Different groups of neurons program biological clocks to orchestrate our behaviors by sending messages in a unidirectional manner downstream, a team of biologists has found.
The study, which appears in the journal Nature Neuroscience, focused on clock neurons in the fruit fly Drosophila and sought to understand the larger role of biological clocks--also known as circadian rhythms.

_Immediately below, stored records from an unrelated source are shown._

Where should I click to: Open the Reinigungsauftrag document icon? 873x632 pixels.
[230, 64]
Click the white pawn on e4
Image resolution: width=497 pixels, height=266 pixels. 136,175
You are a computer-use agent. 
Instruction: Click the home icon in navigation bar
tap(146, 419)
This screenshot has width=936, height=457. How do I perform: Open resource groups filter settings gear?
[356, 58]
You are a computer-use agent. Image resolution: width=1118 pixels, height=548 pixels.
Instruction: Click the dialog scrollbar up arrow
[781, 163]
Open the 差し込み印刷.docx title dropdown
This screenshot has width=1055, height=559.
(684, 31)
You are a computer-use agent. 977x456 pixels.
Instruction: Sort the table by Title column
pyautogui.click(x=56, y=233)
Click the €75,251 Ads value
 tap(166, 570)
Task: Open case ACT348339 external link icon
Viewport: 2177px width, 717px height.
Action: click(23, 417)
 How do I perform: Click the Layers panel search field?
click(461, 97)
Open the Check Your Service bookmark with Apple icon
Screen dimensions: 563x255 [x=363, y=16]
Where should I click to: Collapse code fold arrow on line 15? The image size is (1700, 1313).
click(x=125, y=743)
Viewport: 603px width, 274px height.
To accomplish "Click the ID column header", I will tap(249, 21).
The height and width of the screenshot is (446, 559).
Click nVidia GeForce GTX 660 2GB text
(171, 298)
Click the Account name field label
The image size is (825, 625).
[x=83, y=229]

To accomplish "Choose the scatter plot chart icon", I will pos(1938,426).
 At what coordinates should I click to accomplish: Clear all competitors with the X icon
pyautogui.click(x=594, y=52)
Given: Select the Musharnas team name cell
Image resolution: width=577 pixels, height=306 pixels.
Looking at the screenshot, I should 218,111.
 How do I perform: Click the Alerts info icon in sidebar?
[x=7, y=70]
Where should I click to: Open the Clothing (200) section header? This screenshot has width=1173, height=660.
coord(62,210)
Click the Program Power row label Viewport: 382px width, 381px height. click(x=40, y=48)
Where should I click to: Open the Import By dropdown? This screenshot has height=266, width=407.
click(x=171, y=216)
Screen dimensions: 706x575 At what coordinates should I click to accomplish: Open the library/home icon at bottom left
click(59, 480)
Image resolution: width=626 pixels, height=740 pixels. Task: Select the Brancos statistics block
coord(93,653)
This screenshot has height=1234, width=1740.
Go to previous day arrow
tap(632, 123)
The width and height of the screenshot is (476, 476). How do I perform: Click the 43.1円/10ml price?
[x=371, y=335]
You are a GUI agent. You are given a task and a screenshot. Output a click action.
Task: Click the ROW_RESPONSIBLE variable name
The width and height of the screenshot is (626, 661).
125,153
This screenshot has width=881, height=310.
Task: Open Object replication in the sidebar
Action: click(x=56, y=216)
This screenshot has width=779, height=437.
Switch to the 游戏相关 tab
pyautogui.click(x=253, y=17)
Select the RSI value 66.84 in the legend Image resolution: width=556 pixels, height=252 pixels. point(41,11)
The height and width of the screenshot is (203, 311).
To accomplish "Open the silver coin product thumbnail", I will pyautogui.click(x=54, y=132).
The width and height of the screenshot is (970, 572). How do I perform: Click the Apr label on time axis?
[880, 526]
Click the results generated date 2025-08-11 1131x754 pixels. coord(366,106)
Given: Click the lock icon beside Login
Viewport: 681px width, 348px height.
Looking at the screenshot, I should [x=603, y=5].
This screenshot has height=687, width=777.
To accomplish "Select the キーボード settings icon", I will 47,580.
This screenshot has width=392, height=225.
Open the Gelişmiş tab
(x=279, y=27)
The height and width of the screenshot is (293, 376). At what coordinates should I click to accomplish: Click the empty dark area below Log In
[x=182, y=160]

"We've known for a long time how clock neurons keep time, but we haven't understood how rhythms in a fairly small number of clock neurons control the behavior of an entire animal," explains Justin Blau, the paper's senior author and a professor in NYU's Department of Biology and at NYU Abu Dhabi. "Our findings reveal a 'circadian circuit' in which signals go from one set of neurons to another in a unidirectional manner, and this circuit connects clock neurons to the central brain areas that regulate activity and sleep."
In their studies, the scientists found that the fly's clock neurons send signals to Leucokinin, or LK, neurons, which in turn send signals to Leucokinin Receptor, or LK-R, neurons.
Clock neurons have their own molecular clocks that allow them to signal at specific times of day. But how is this time information transmitted through the brain? Blau and his team found that the rhythmic signaling of clock neurons drives rhythms when the downstream LK and LK-R neurons signal -- even though LK and LK-R neurons do not have molecular clocks themselves.
The researchers also found rhythms in the signaling of DH44-expressing neurons -- another set of neurons previously shown to be downstream of clock neurons. So, the researchers concluded, transferring rhythms from clock neurons downstream seems to be a general mechanism for how time flows through the brain.